Molecular Epidemiology of Salmonella enterica in Poultry in South Africa Using the Farm-to-Fork Approach

The presence of the zoonotic pathogen Salmonella in the food supply chain poses a serious public health threat. This study describes the prevalence, susceptibility profiles, virulence patterns, and clonality of Salmonella from a poultry flock monitored over six weeks, using the farm-to-fork approach. Salmonella was isolated using selective media and confirmed to the genus and species level by real-time polymerase chain reaction (RT-PCR) of the invA and iroB genes, respectively.

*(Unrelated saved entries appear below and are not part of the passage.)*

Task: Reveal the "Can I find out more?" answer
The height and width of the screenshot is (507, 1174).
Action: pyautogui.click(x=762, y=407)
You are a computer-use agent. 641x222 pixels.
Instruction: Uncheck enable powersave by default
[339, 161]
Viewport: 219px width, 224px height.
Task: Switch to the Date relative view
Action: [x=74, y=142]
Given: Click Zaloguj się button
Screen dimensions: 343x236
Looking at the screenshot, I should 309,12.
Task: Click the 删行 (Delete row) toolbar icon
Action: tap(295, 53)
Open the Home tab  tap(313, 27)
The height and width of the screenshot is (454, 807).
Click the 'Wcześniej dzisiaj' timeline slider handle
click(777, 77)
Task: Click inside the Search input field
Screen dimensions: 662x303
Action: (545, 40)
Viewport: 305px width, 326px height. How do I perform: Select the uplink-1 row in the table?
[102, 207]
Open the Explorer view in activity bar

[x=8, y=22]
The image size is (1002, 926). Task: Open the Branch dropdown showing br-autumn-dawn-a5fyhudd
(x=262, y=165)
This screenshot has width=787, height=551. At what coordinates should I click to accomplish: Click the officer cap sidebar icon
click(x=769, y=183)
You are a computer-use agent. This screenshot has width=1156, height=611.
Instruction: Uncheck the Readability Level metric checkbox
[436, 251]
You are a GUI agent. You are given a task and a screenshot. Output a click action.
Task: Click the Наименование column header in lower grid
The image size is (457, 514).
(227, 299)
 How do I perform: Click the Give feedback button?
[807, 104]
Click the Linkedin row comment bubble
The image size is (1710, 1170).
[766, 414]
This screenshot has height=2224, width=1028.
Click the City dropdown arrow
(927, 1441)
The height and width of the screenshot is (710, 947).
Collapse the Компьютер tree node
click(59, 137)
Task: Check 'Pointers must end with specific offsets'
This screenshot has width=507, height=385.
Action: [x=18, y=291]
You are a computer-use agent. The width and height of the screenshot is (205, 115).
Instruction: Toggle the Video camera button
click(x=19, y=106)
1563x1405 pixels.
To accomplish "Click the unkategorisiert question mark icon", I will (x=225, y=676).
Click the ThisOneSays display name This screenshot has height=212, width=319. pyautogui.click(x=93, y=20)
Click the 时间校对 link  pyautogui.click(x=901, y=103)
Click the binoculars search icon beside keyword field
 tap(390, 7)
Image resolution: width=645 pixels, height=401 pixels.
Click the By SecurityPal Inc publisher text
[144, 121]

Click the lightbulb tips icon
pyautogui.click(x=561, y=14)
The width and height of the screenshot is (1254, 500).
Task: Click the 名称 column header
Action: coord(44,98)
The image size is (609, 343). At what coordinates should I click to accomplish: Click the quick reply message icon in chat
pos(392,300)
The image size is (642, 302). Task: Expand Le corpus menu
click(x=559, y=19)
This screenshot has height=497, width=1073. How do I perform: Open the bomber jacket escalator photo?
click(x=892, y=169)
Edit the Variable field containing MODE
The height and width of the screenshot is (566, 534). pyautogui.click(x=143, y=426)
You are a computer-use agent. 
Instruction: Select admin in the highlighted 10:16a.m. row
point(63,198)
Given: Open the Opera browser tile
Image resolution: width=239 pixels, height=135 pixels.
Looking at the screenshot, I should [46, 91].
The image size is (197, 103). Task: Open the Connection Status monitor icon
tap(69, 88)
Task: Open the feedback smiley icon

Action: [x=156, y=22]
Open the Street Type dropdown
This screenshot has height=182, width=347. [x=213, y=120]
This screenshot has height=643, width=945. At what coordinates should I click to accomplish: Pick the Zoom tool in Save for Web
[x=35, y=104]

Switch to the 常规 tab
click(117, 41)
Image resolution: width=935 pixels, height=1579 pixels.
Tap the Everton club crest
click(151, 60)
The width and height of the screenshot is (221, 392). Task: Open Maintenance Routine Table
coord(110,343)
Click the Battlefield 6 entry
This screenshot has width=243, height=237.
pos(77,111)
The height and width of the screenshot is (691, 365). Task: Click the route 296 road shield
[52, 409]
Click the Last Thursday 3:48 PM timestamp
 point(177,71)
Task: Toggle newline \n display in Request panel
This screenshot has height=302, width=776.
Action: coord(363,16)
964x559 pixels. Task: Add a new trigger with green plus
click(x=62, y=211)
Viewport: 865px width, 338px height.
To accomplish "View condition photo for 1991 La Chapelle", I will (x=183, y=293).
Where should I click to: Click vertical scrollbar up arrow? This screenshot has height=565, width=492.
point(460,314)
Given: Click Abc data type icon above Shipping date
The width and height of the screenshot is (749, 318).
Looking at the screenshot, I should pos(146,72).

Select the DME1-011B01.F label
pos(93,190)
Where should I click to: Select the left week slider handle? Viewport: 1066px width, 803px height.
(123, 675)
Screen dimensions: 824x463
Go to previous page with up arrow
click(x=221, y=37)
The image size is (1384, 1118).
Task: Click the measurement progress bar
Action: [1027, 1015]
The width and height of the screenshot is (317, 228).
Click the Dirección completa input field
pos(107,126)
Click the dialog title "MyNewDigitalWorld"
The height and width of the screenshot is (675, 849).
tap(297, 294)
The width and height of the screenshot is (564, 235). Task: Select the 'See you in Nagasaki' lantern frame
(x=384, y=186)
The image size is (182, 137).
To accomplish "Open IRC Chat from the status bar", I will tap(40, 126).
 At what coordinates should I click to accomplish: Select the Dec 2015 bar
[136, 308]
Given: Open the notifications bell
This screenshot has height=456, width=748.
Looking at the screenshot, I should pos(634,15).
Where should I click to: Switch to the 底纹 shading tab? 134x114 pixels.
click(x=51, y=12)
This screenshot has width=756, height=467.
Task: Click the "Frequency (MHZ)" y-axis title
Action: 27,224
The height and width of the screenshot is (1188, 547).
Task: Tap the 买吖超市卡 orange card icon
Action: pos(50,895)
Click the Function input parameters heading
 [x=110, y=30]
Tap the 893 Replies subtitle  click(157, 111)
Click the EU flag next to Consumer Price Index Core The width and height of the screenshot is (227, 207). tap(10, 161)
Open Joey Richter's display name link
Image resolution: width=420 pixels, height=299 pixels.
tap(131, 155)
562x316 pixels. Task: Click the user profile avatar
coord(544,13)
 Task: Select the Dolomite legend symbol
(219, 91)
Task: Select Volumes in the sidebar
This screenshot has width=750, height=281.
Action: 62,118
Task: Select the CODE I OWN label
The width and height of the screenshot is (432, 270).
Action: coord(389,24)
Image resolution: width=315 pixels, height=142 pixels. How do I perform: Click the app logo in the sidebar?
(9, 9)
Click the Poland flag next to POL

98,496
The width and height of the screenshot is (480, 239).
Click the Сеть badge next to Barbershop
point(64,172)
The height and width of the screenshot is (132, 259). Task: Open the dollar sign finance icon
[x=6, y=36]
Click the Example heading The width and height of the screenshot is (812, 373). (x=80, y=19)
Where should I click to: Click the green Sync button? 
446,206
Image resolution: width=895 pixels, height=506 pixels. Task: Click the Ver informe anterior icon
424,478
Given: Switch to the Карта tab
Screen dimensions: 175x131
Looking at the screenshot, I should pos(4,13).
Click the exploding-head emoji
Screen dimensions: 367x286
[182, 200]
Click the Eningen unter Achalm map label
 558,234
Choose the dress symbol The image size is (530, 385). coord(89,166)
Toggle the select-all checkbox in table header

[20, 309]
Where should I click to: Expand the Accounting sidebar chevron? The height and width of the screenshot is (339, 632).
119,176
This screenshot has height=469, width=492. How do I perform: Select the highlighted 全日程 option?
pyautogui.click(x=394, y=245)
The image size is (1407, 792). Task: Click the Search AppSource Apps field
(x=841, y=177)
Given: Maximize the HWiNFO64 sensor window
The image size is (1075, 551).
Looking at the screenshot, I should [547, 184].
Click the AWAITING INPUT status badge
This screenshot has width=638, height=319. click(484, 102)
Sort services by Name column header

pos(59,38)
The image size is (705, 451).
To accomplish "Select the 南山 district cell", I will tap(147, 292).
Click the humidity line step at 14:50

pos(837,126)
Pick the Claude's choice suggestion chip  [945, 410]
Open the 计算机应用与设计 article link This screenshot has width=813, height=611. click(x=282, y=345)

Antimicrobial susceptibility profiles were determined using Vitek-2 and the Kirby–Bauer disk diffusion method against a panel of 21 antibiotics recommended by the World Health Organisation Advisory Group on Integrated Surveillance of Antimicrobial Resistance (WHO-AGISAR). Selected virulence genes were identified by conventional PCR, and clonality was determined using enterobacterial repetitive intergenic consensus PCR (ERIC-PCR). Salmonella was present in 32.1% of the samples: on the farm (30.9%), at the abattoir (0.6%), and during house decontamination (0.6%). A total of 210 isolates contained the invA and iroB genes. Litter, faeces, and carcass rinsate isolates were classified as resistant to cefuroxime (45.2%), cefoxitin (1.9%), chloramphenicol (1.9%), nitrofurantoin (0.4%), pefloxacin (11.4%), and azithromycin (11%). Multidrug resistance (MDR) was observed among 3.8% of the isolates. All wastewater and 72.4% of carcass rinsate isolates were fully susceptible. All isolates harboured the misL, orfL, pipD, stn, spiC, hilA, and sopB virulence genes, while pefA, spvA, spvB, and spvC were absent. In addition, fliC was only present among the wastewater isolates. Various ERIC-PCR patterns were observed throughout the continuum with different subtypes, indicating the unrelated spread of Salmonella. This study concluded that poultry and the poultry environment serve as reservoirs for resistant and pathogenic Salmonella. However, there was no evidence of transmission along the farm-to-fork continuum.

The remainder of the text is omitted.